A Vernouillet, la décharge est plaine


Dans les Yvelines, les décharges sauvages sont devenues un paysage habituel, malgré la mobilisation des communes pour endiguer ce phénomène. A Vernouillet, chaque semaine, des déchets sont découverts dans les chemins de la commune et sur l’ensemble de la plaine agricole classée « zone protégée».


En 2019, le maire de Vernouillet, 10.000 habitants surprend un entrepreneur abandonnant illégalement un chauffe-eau sur un chemin. Pascal Collado, sympathique maire de la commune depuis 2014, appréhende le fautif. Puis le livre à la police. Après le dépôt d'une plainte, le coupable ne reçoit qu'un rappel à la loi. Symbole du « laxisme » de la justice , s’insurge le maire. Il faut dire que la petite ville des Yvelines , à 13 km de Saint-Germain-en-Laye, vit dans la crainte d’être envahi par les déchets industriels ou agricoles, déversés sans discrimination sur son territoire, un phénomène endémique dans la région.

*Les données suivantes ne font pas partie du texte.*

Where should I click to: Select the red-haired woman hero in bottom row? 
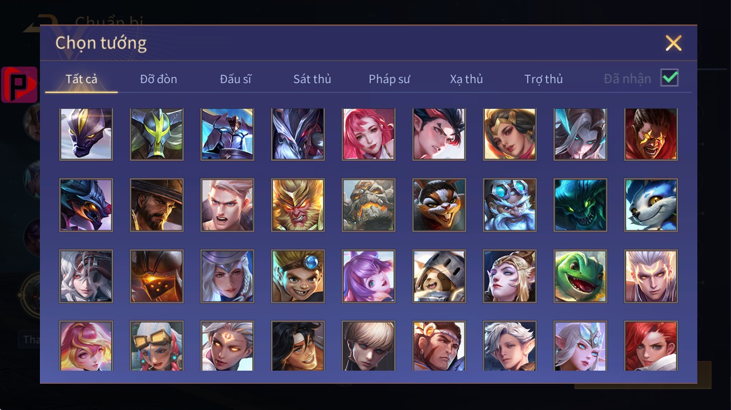[651, 346]
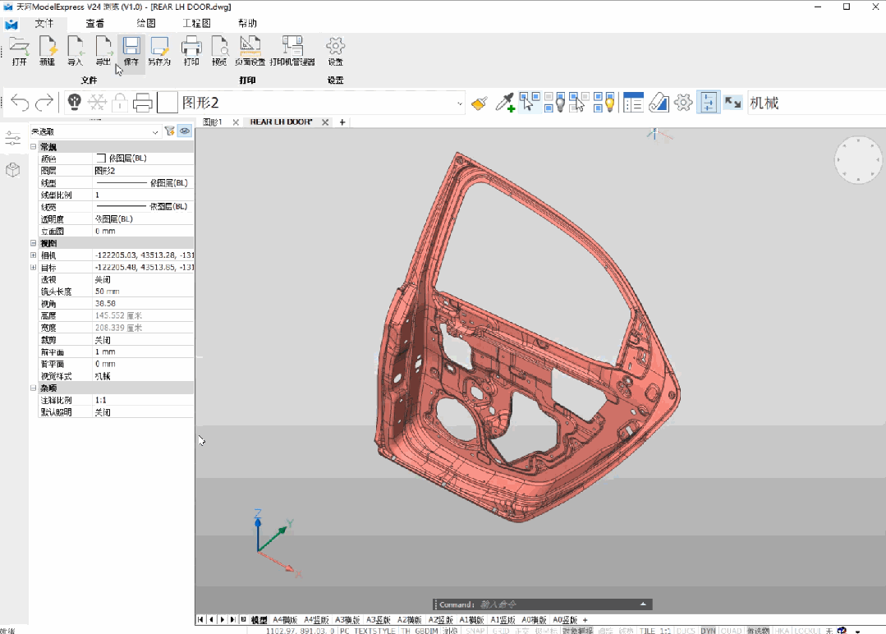Click the 设置 settings button in ribbon

tap(335, 49)
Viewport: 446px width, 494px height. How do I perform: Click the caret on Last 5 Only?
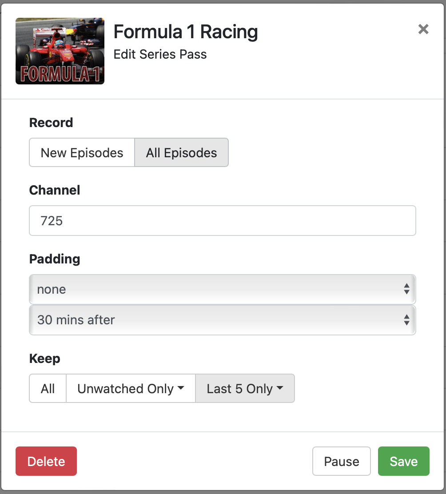coord(280,388)
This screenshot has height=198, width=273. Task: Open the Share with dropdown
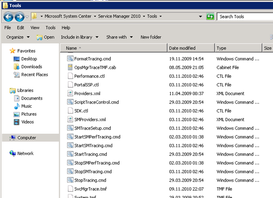(x=119, y=37)
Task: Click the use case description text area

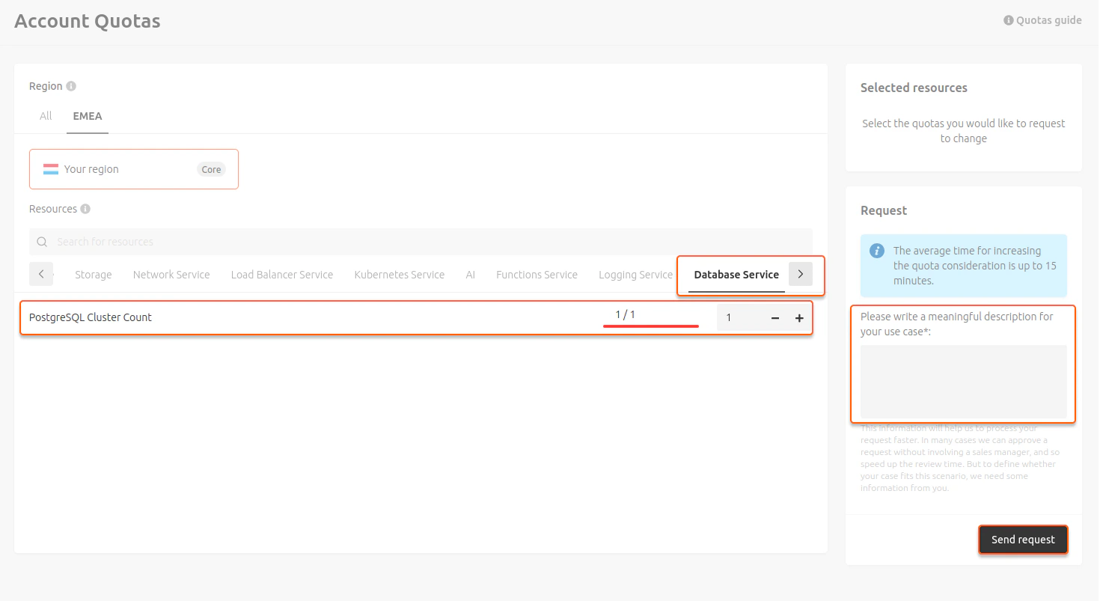Action: (963, 381)
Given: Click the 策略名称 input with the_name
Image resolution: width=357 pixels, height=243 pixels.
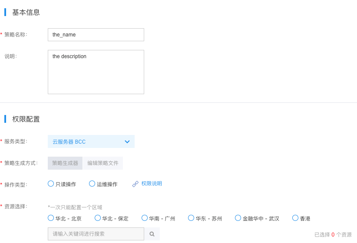Looking at the screenshot, I should tap(96, 35).
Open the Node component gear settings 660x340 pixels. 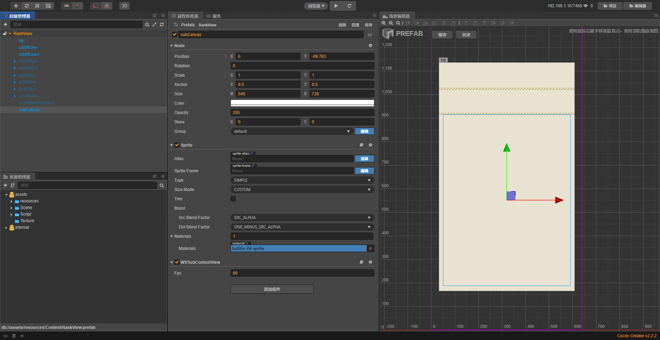(370, 46)
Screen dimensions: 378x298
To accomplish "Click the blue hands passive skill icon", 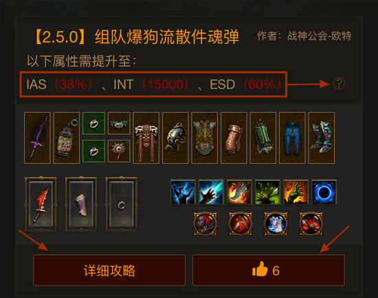I will (276, 224).
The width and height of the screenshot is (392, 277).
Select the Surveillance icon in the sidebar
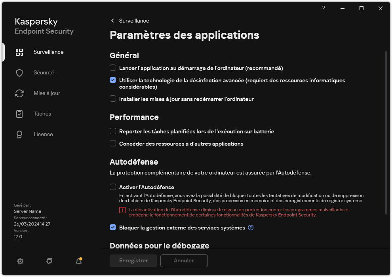tap(19, 52)
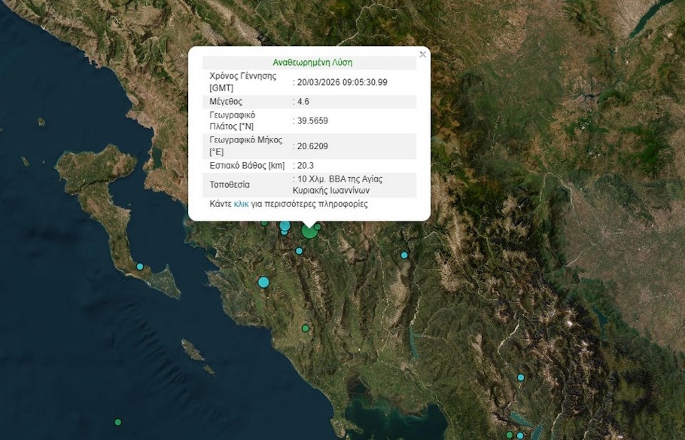Click the green marker in the open sea

[x=117, y=422]
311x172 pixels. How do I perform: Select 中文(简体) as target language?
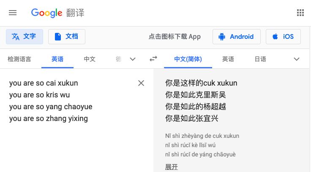tap(188, 59)
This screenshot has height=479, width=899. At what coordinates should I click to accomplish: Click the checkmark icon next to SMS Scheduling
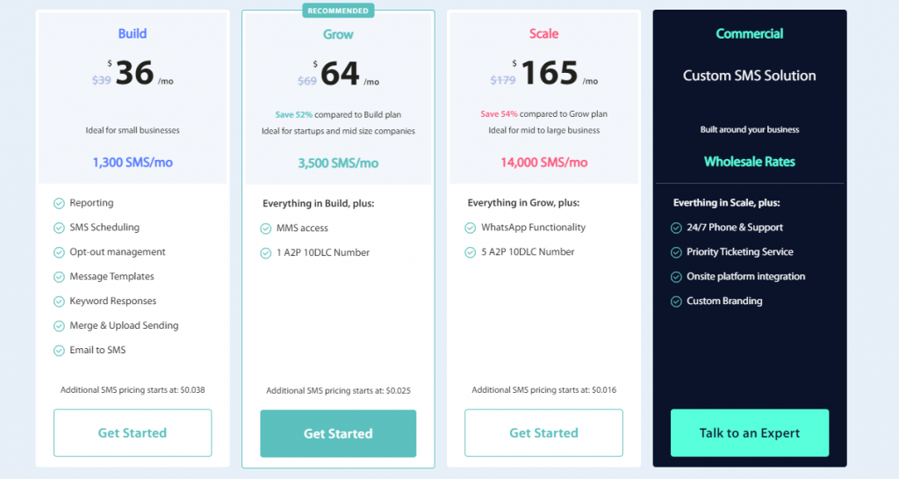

Plaine de Vernouillet, dépôts sauvages à côté du champ de colza / Crédit : SG

Rien qu'à la sortie du très propre centre-ville, trône un amas de déchets, sur la « plaine de Vernouillet.» Classée « zone agricole protégée » depuis 2008, elle s'étend sur plus de 300 hectares. Tout un symbole.

En 2020, une décharge sauvage à proximité, située à Carrières-sous-Poissy (Yvelines), surnommée la « mer de déchets », avait été sécurisée et nettoyée après un important battage médiatique. Monsieur Collado craint que sa plaine ne devienne le nouvel eldorado des pollueurs.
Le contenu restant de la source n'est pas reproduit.